Transcribe the stretch of lines from the one containing "The image size" through the final line, leaving the pictures out of your answer.

--- begin Input material ---

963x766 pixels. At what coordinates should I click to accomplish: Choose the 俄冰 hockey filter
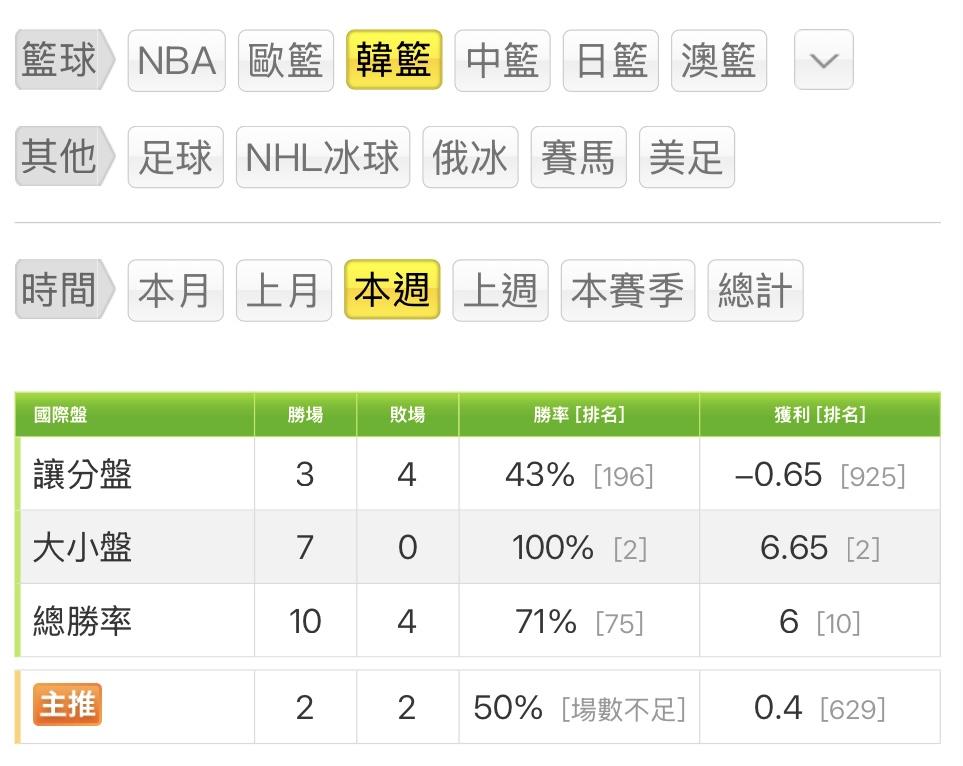click(x=470, y=157)
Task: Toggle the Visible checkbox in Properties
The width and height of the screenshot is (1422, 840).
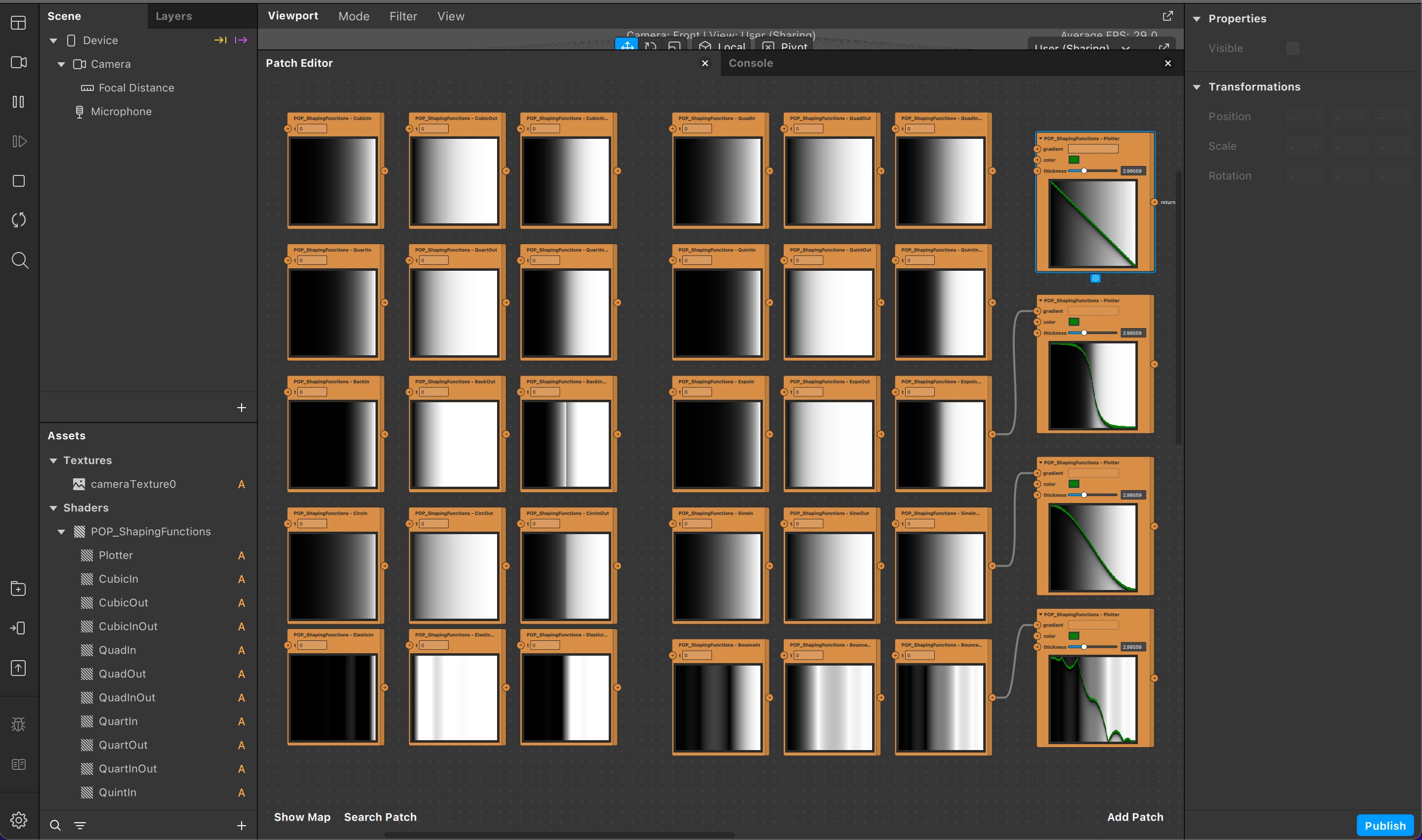Action: click(x=1292, y=49)
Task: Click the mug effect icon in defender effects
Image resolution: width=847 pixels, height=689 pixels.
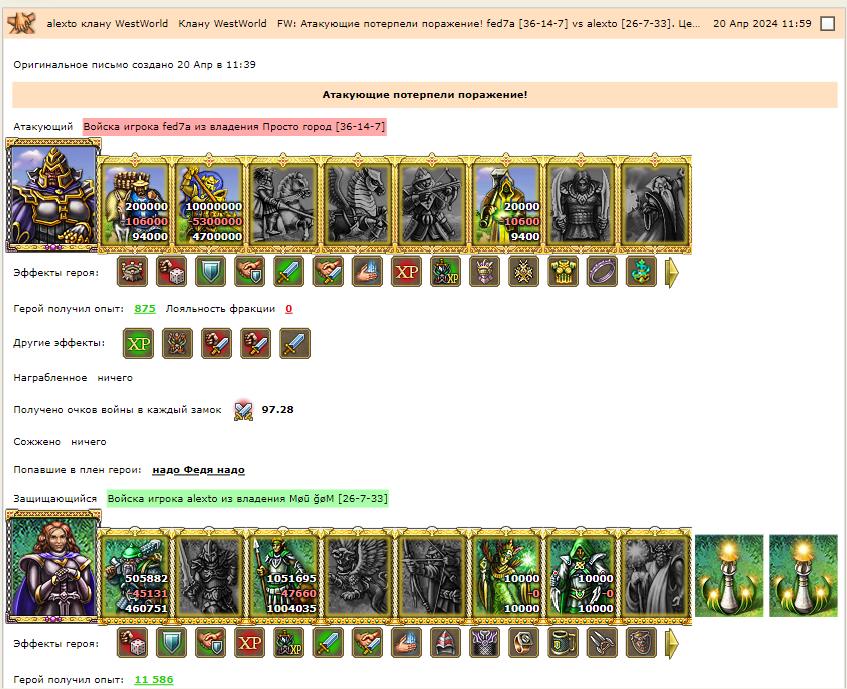Action: tap(563, 643)
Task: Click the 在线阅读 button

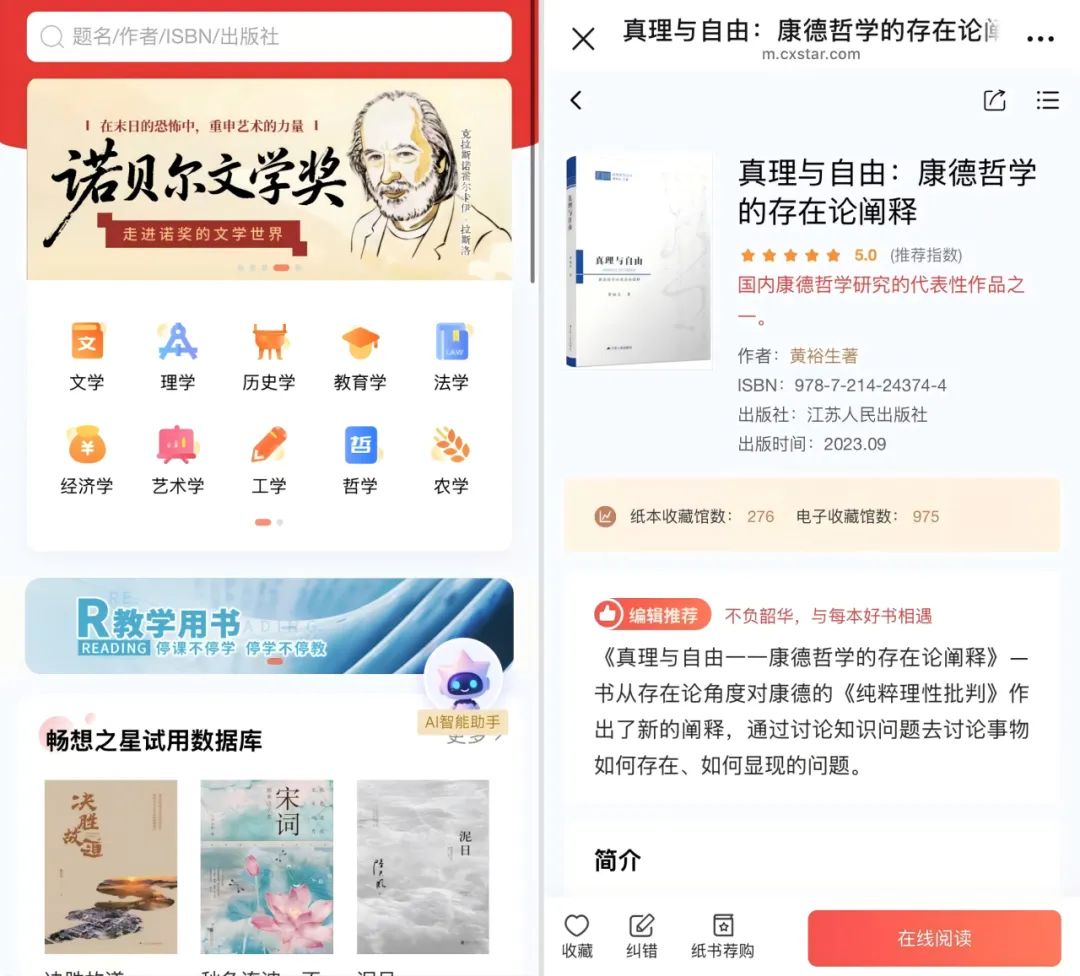Action: coord(934,937)
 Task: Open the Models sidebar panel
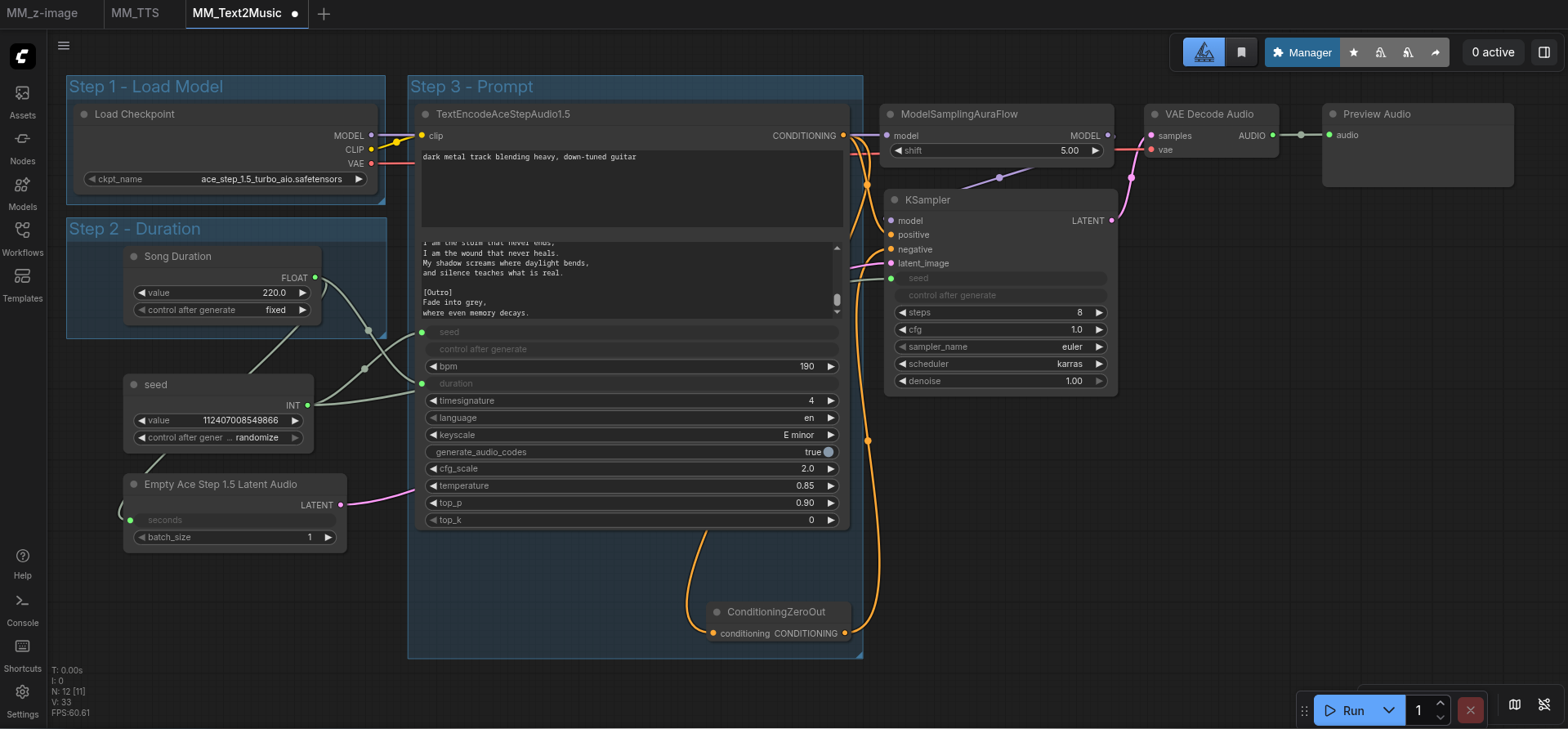pyautogui.click(x=23, y=193)
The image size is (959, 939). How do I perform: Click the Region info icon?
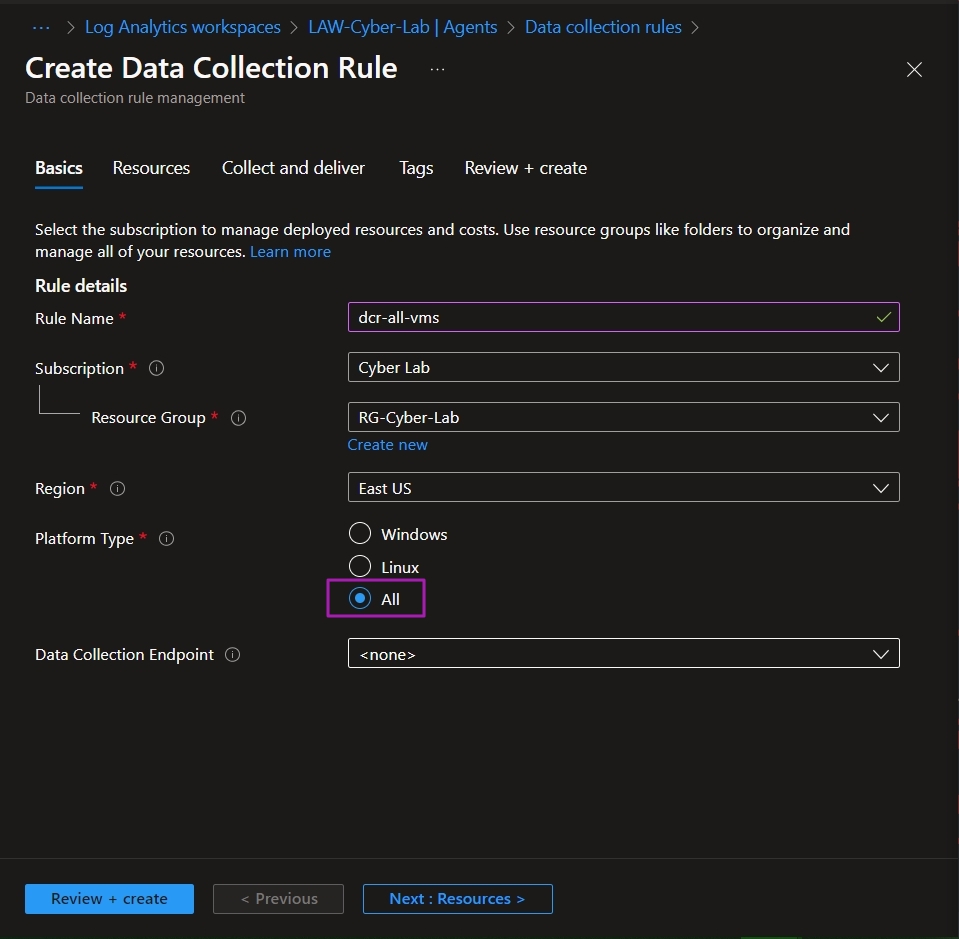click(117, 489)
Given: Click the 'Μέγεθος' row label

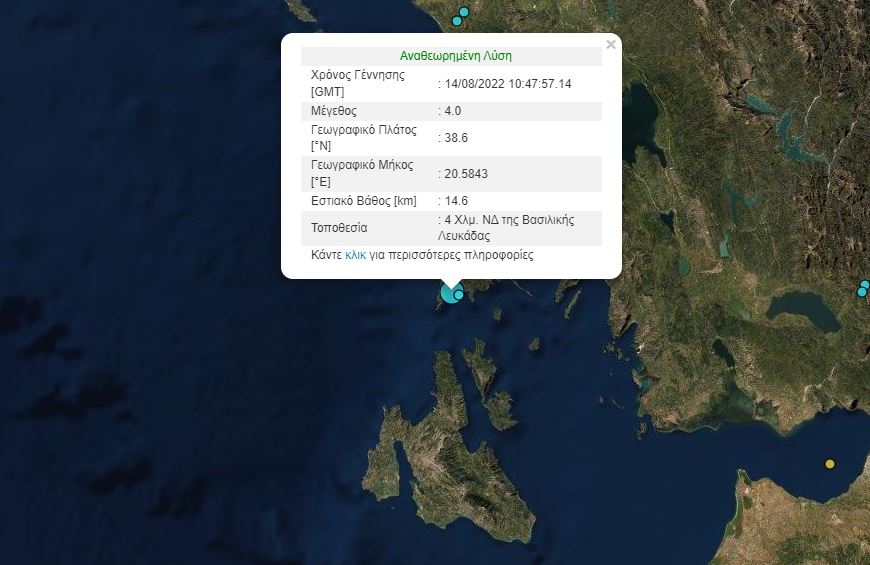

--- end Input material ---

Reply to the task:
The image size is (959, 939). How do I perform: Click the Region info icon?
click(117, 489)
Given: Click the 'Μέγεθος' row label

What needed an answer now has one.